Seares: CNN pop-up box sharpens good, old tool of print journalism: fact-checking


LAST Tuesday (Nov. 27), CNN used “something new” in TV/cable news coverage. As White House Press Secretary Sarah Huckabee Sanders defended U.S. President Trump’s rejection of the report on projected increase of global warming, the cable news network ran a side panel along with the video of Sanders doing the briefing.

Sanders was dismissing the administration report there will be a three-degree spike in warming in this century even as the CNN graphic run alongside her on the screen lists in bullets the facts that dispute the press secretary, including the point that 300 scientists and 13 federal agencies took part in the assessment.

Not a call-out, not real time

It is not a call-out but it supplies facts that help the audience judge what Sanders is saying. It is not done in real time but close to it. Research is done ahead of the broadcast and used in parts of the news event where it is useful.

The method, fact-checking, is an old tool in print journalism. The reporter provides background in the news and the editor adds a graphic, usually boxed, or a sidebar piece to improve the reader’s understanding.

A news report on the killings in Cebu, for example, comes with a separate list of victims, dates, places, special circumstances and the like. The sidebar may be glimpses on background of victims, common methods of killing or views of stakeholders.

Time of use is novel

What is novel in the CNN fact-checking is the time of use: it doesn’t wait for the writing of the story and its reporting on air. It runs the add-on information together with the raw report. Sanders is talking; CNN is also giving data that may or may not back her claim. In subsequent reports of the event, in this case, Sanders’s briefing, when “storified” or commented on, the fact-check may still be used, constantly updated, depending upon further research and developments.

In sum, CNN is taking the advantage of broadcast news to slightly higher level, to do what print media does and what broadcast also does, fact-check, but to do it faster and with more impact. The facts are as immediate as the claims being disputed.

Practice improved

It’s an improvement over what broadcast news already has been doing. Like when it follows a news report, with video clip, of Trump insisting he is not a racist with past clips of Trump indicating he is. The perfect foil to and the evidence against a lie. With the CNN “innovation,” it is moved further ahead: at the same time the lie is being said or just said.

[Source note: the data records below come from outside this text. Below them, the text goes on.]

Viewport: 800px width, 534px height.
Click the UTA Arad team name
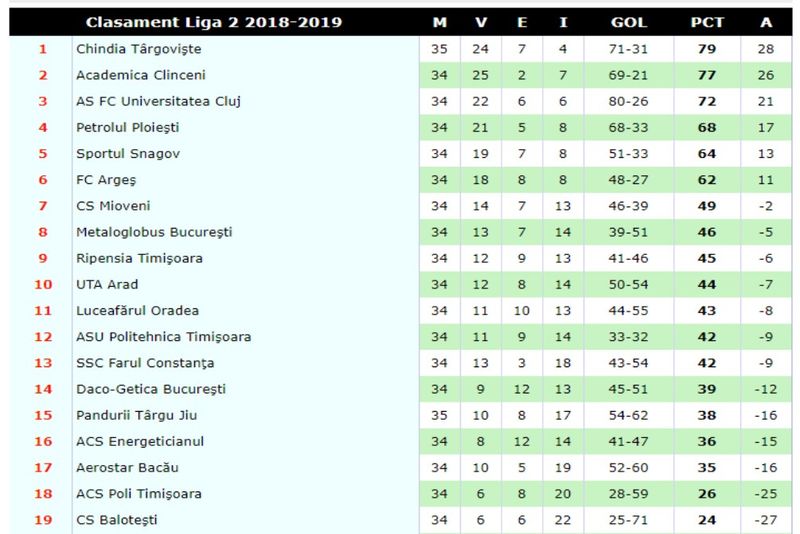pyautogui.click(x=107, y=284)
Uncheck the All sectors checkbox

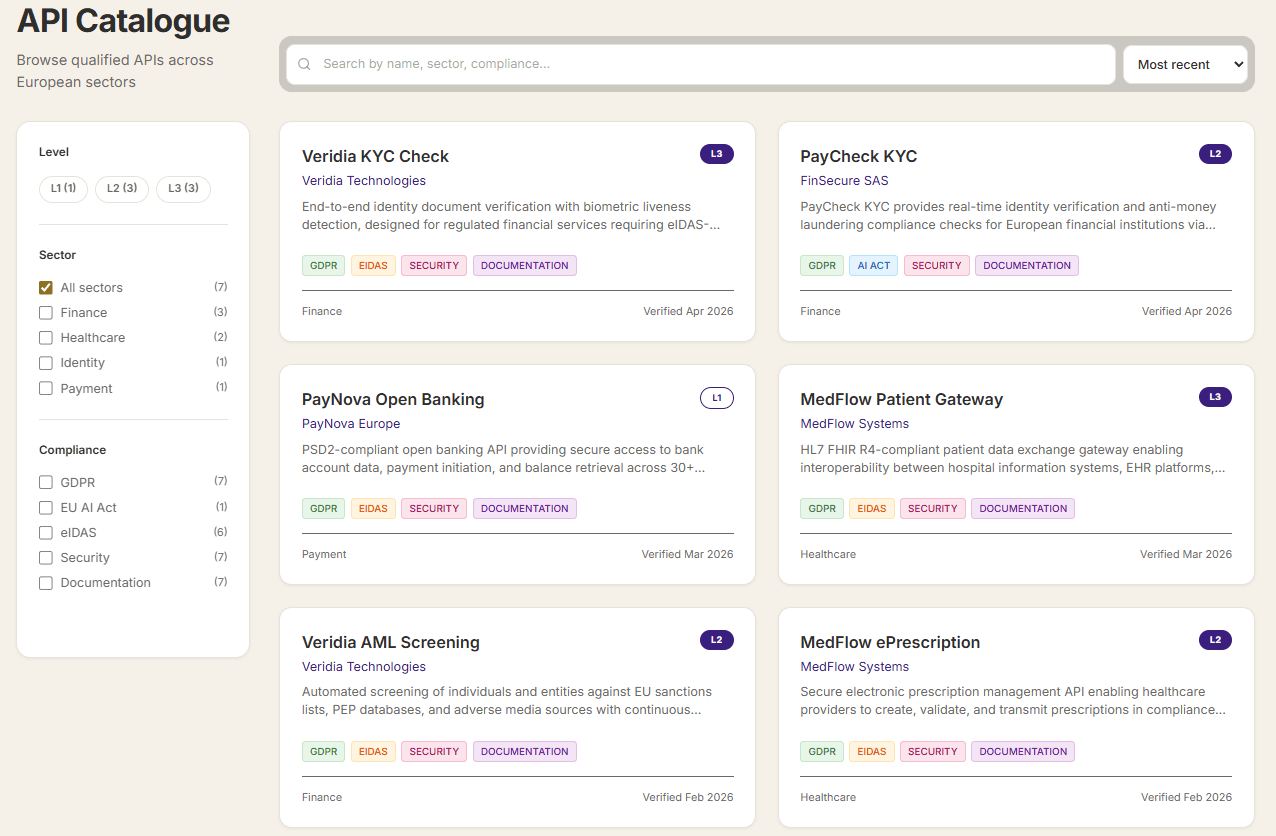point(45,287)
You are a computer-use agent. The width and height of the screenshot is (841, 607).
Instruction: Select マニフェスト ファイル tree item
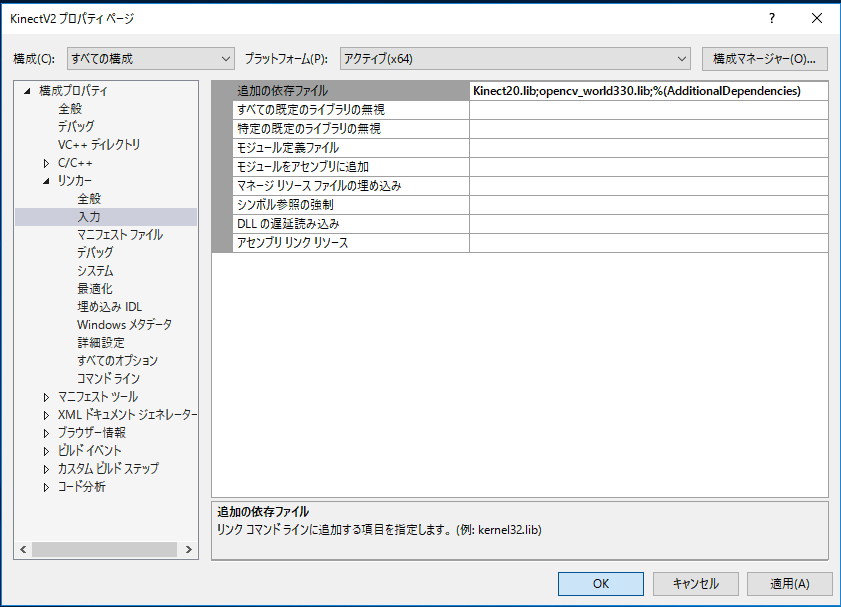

Some news sources have become more blatant and devious in lying to cover up a wrong or mistake or to distort information and mislead. Media also need to be more diligent and active in exposing the falsehood or attempts at subverting the facts.

Print challenged

Print journalists may just have to do better in fact-checking – more substantially and as promptly as their news cycle allows.

Fact-checking is a tool that newspapers pioneered and supposedly excel in, hands down. The sad, ironic thing is that many newspapers have given it up for the quick sorties that broadcast news is known for: the brief and superficial reporting.